Il fienile di fronte casa serve da tumulo, archivio, museo. È lì che Lineri aggiusta e rompe la sua tavola periodica, come un alchimista impigliato nell'arte combinatoria per arrivare alla pietra filosofale. Ci mostra ciottoli a forma di pecora o pesce; sassi a rappresentare falli o vagine; selci con l'aspetto della Grande Madre o dell'Omphalos. Traccia la sua personale storia prima della storia, perché stiamo guardando qualcosa di intuito prima del Bovino Rosso dipinto in una caverna del Borneo o del Dio che Danza impresso nella Grotta dei Cervi in Salento, qualcosa che nella notte dei tempi gli uomini hanno visto e che ora noi non riusciamo più a vedere.

La ricerca è questa. Solitaria, cocciuta, irremovibile. Ossessiva e compulsiva. Che non ha e non può avere un dialogo con l'archeologia, la storia dell'arte, la paleoetnologia, perché qui c'è solo simbolo, poesia, mito. Lineri appartiene di diritto, per corpo e spirito, ai protagonisti dell'Outsider Art, quel campo ora sminato da patologie mentali e situazioni di marginalità dell'Art Brut dubuffettiana, fatta di circuiti alternativi e istituzioni specializzate che lavorano in parallelo al mercato dell'arte riconosciuta - qualunque cosa voglia essa dire. Lineri è un "costruttore di Babele", come li definisce Gabriele Mina, attori-autori che erigono lungo la loro intera vita un'opera e solo quella, tentacolare, immersiva, concreta. Secondo le loro regole, il loro dialogo interiore. E non è pur sempre arte questa?

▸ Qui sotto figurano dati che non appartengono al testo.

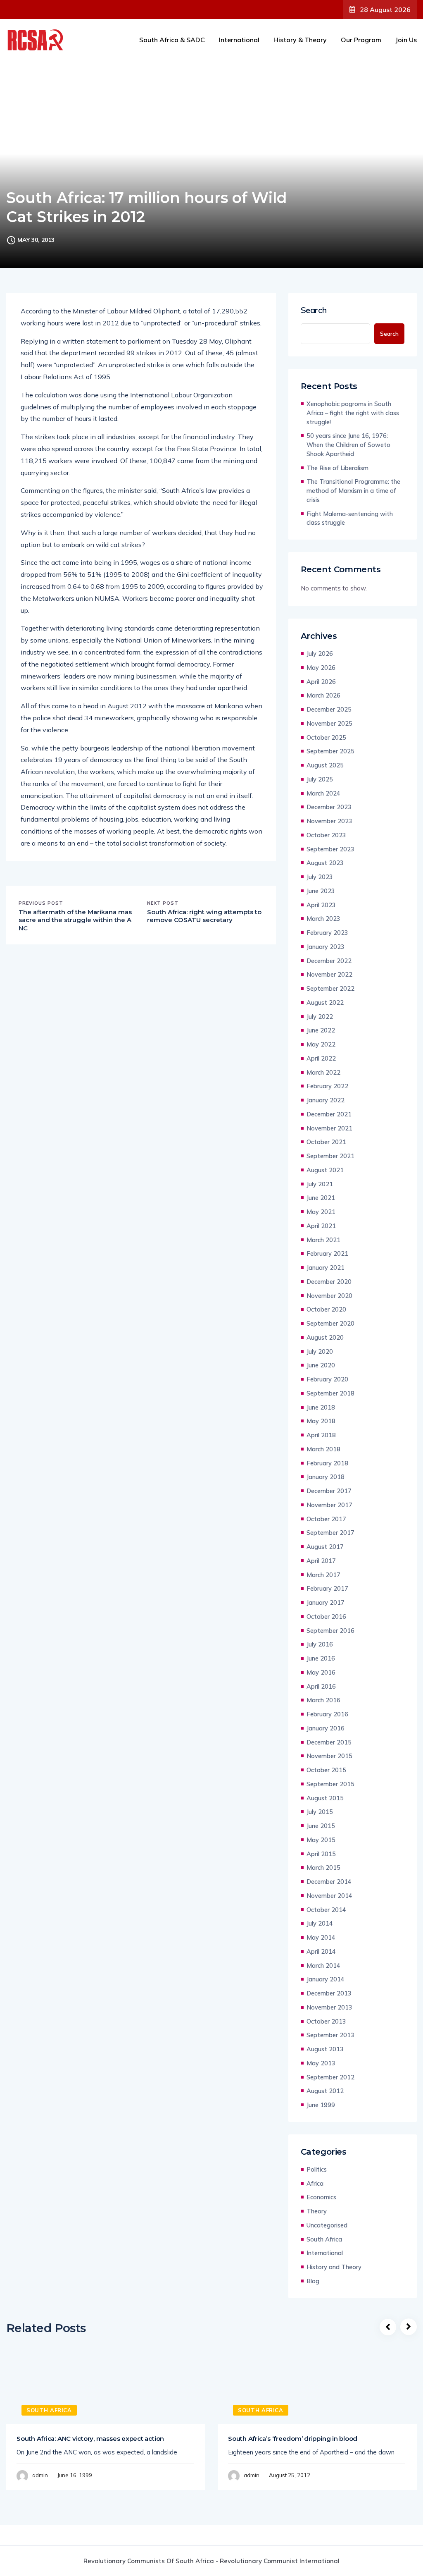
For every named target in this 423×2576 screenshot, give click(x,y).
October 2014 (326, 1910)
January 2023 (326, 947)
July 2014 (320, 1923)
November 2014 (329, 1896)
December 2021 (329, 1114)
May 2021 (321, 1212)
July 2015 (320, 1812)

La prima volta che Petruzzellis ce lo mostra è immerso, metaforicamente ma anche no, nell'Adige - Lineri stesso ha raccontato di quella volta che gli hanno alzato la diga ed è rimasto in mezzo al fiume con sulle spalle un mucchio di pietre. Poi, pian piano, entrando nel fienile-sanctorum, serpeggiamo tra i corridoi invasi di sassi, alziamo lo sguardo alle pareti fatte di ciottoli. Passiamo in rassegna quelle figure nella pietra, a forza di osservarle prima una ad una, poi tutte insieme, sembra che oltre al loro numero si sia moltiplicato il loro significato. Poi le immagini si aprono, arrivano da chissà dove sequenze di archeologia del cinema, filmati della Nasa, si va avanti e indietro per aspirazioni, allusioni, attrazioni.

Sono 63 i minuti di La ricerca. Un'ora e un respiro in cui Petruzzellis ci mostra con bisturi e camera quello che sta cercando Lineri, e lo fa nel modo più mimetico possibile. Forse gli inserti e i materiali d'archivio sono troppo sottili per instaurare un dialogo profondo con le figure incise nella pietra, forse la forma-cinema non riesce a sostenere fino in fondo la forma-mitica, forse la liquidità delle immagini ristagna sul supporto litico. Però c'è un profondo rispetto dell'avventura di Luigi Lineri, del dialogo che instaura a distanza con qualcosa o qualcuno che è lontano, della ricerca che andrà avanti fino alla fine. E oltre.